[Direction 1]
Copy word for word the part of the rows below that starts with the line containing "Select the Fuyu" and ends with the line containing "(x=225, y=243)", including both of those lines.

“Talking to newsmen at Chaklala Airbase before his departure, Musharraf said the world should resolve the problems faced by the Ummah urgently, to get rid of terrorism and extremism.
President Musharraf said an urgent solution of problems is must due to gravity of situation in Iraq, Iran, Palestine and Lebanon.”
— from this article
What is “Palestine” as referred to so blithely by Musharraf, and reported as if it were not to be questioned? The toponym “Palestine” was used in Western Christendom to refer to that land on both sides of the river Jordan which roughly corresponded to Biblical Palestine. More recently, it was the name given to that territory set aside by the League of Nations under the Mandate for Palestine for the establishment of the Jewish National Home that became the State of Israel — after Israel successfully defended itself from the attacking Arabs during the War of Independence.
The use of the word “Palestine” by Arabs and Muslims is an attempt to efface Israel, and to replace it by a term that reifies that which does not exist — an Arab “Palestine.” It is not an innocent matter, devoid of meaning. Those non-Muslims who, like Blair, may refer to “Palestine” are in fact behaving, nolens-volens or perhaps willingly, as mouthpieces for Arab propaganda. No one who uses the term “Palestine” at present is doing anything other than furthering the Arab and Muslim worldview.
After each appearance of the word “Palestine” in the Western, i.e., non-Muslim press, there should be an indication that there is not now (and many hope there never will be) a state called “Palestine.” It is as phony as a state called “Mandela” which some black-power advocates wished, a dozen years ago, to carve out of parts of Boston, or the “Caliphate” that was created by a certain Turk in Cologne and which attracted a few thousand potential inhabitants.
There is a “Palestinian” Authority. There are local Arabs carefully renamed after 1967 as the “Palestinian people” — a phrase that appears nowhere in the statements of any Arab leader, or U.N. ambassador, or any other public figure, between 1948 and 1967. And even after the Six-Day War, it took several years for the new phrase, as with any propagandistic effort, to stick. There is not now a “Palestine.” What was known in the West as “Palestine” is the current state of Israel and includes the land to which it had right by the terms of the League of Nations’ Mandate. Israel has a legal, historic, and moral claim to that land that is much more considerable than anything concocted by the Arab Muslims. There are Arabs and Jews in Israel, as there are Arabs and Kurds in Iraq and Arabs and Berbers in Algeria and Morocco, and Arabs and Copts in Egypt. But there is not, even if the phrase is used a hundred million times, a distinct “Palestinian people.” And there is no “Palestine” that should rightly be referred to without the reporter or news agency quoting someone using the phrase taking the time to simply indicate its not referring to a real country — lest the ignorant be confused.

[Direction 2]
In the piece on the word "Palestine," where was Musharraf when he spoke to newsmen before his departure?

[Input data]
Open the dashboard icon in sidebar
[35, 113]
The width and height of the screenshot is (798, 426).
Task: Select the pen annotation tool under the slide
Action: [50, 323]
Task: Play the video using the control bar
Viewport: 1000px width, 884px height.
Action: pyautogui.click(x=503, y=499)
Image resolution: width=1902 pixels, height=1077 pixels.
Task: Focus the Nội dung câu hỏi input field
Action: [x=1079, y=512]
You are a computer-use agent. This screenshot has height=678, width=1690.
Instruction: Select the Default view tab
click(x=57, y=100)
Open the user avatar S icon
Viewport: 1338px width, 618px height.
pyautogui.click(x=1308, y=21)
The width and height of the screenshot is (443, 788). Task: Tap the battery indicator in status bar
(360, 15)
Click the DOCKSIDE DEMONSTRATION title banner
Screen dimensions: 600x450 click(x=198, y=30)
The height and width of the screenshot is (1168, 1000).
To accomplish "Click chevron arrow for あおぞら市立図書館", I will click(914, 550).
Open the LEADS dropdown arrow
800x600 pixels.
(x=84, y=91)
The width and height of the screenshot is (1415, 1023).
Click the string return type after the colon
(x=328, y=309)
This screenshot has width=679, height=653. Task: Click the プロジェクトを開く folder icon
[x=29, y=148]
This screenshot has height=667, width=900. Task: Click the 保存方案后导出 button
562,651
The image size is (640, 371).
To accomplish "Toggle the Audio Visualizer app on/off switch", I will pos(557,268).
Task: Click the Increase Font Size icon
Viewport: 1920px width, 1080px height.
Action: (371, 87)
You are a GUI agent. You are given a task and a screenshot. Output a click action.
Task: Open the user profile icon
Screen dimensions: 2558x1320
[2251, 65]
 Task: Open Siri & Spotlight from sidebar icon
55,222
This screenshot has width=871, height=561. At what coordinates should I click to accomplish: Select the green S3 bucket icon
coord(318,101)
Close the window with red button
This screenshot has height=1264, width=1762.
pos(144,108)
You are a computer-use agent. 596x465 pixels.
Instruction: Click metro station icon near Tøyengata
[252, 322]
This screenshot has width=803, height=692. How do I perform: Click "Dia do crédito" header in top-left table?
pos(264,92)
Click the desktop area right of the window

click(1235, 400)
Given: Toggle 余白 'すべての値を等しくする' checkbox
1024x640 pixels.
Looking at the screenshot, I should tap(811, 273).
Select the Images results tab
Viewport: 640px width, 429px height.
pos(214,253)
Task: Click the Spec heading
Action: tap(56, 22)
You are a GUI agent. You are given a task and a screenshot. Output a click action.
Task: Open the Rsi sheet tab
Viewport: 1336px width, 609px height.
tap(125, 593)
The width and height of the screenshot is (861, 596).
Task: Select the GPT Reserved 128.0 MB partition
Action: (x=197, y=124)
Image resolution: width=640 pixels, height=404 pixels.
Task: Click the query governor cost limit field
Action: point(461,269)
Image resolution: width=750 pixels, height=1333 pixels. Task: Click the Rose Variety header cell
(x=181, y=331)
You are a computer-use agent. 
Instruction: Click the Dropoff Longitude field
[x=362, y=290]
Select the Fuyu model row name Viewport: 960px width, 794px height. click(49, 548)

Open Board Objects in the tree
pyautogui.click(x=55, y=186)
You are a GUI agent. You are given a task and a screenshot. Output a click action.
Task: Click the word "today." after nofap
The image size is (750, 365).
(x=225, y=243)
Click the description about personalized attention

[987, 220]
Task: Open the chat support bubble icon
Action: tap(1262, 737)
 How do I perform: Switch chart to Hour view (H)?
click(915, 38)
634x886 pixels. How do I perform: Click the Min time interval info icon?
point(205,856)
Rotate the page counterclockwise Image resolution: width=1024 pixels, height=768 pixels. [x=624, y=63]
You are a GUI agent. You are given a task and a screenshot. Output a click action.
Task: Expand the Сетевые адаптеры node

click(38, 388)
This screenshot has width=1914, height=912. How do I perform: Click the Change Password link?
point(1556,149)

[Complete answer 1]
Select the Fuyu model row name Viewport: 960px width, 794px height. click(49, 548)

Open Board Objects in the tree
pyautogui.click(x=55, y=186)
You are a GUI agent. You are given a task and a screenshot. Output a click action.
Task: Click the word "today." after nofap
The image size is (750, 365).
(x=225, y=243)

[Complete answer 2]
At Chaklala Airbase.